EXERCISE OBJECTIVE: Transcribe the following lines precisely as they appear.

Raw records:
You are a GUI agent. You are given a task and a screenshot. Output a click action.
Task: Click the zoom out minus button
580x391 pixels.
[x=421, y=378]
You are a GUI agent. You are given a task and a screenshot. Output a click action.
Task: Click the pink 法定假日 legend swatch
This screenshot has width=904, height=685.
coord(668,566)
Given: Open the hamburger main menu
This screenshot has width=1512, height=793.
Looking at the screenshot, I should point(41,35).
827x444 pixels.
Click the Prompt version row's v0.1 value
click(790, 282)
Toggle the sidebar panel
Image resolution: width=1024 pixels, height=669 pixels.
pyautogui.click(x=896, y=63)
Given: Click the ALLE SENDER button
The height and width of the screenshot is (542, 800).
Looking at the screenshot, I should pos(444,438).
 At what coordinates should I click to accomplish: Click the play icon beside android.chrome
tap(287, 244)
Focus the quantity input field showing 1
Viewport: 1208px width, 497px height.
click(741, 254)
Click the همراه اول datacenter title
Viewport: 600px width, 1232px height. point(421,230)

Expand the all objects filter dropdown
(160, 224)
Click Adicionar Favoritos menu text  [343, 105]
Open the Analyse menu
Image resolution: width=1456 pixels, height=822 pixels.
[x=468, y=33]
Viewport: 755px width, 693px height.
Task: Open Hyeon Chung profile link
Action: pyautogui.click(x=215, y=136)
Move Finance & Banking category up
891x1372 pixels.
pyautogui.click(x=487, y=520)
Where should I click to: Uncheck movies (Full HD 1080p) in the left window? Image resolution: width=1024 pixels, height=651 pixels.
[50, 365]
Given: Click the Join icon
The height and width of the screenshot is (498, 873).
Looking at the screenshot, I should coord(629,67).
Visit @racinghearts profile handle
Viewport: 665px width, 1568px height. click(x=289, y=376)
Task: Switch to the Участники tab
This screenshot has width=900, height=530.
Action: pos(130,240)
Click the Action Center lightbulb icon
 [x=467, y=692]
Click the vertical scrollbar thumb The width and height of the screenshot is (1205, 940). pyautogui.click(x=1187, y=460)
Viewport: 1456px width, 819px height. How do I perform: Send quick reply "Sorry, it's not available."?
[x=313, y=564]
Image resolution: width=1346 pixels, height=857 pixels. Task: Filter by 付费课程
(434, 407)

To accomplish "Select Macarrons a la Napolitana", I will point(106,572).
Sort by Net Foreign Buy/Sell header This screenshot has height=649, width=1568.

THE COMPLETED TASK:
You are a GUI agent. You are given a task and a screenshot. Output a click action.
Task: Click the zoom out minus button
580x391 pixels.
[x=421, y=378]
You are a GUI agent. You are given a task and a screenshot. Output a click action.
Task: Click the pink 法定假日 legend swatch
This screenshot has width=904, height=685.
coord(668,566)
Given: Open the hamburger main menu
This screenshot has width=1512, height=793.
Looking at the screenshot, I should point(41,35).
827x444 pixels.
Click the Prompt version row's v0.1 value
click(790, 282)
Toggle the sidebar panel
Image resolution: width=1024 pixels, height=669 pixels.
pyautogui.click(x=896, y=63)
Given: Click the ALLE SENDER button
The height and width of the screenshot is (542, 800).
Looking at the screenshot, I should pos(444,438).
 At what coordinates should I click to accomplish: Click the play icon beside android.chrome
tap(287, 244)
Focus the quantity input field showing 1
Viewport: 1208px width, 497px height.
click(741, 254)
Click the همراه اول datacenter title
Viewport: 600px width, 1232px height. point(421,230)

Expand the all objects filter dropdown
(160, 224)
Click Adicionar Favoritos menu text  [343, 105]
Open the Analyse menu
Image resolution: width=1456 pixels, height=822 pixels.
[x=468, y=33]
Viewport: 755px width, 693px height.
Task: Open Hyeon Chung profile link
Action: pyautogui.click(x=215, y=136)
Move Finance & Banking category up
891x1372 pixels.
pyautogui.click(x=487, y=520)
Where should I click to: Uncheck movies (Full HD 1080p) in the left window? Image resolution: width=1024 pixels, height=651 pixels.
[50, 365]
Given: Click the Join icon
The height and width of the screenshot is (498, 873).
Looking at the screenshot, I should coord(629,67).
Visit @racinghearts profile handle
Viewport: 665px width, 1568px height. click(x=289, y=376)
Task: Switch to the Участники tab
This screenshot has width=900, height=530.
Action: pos(130,240)
Click the Action Center lightbulb icon
 [x=467, y=692]
Click the vertical scrollbar thumb The width and height of the screenshot is (1205, 940). pyautogui.click(x=1187, y=460)
Viewport: 1456px width, 819px height. How do I perform: Send quick reply "Sorry, it's not available."?
[x=313, y=564]
Image resolution: width=1346 pixels, height=857 pixels. Task: Filter by 付费课程
(434, 407)

To accomplish "Select Macarrons a la Napolitana", I will point(106,572).
Sort by Net Foreign Buy/Sell header This screenshot has height=649, width=1568.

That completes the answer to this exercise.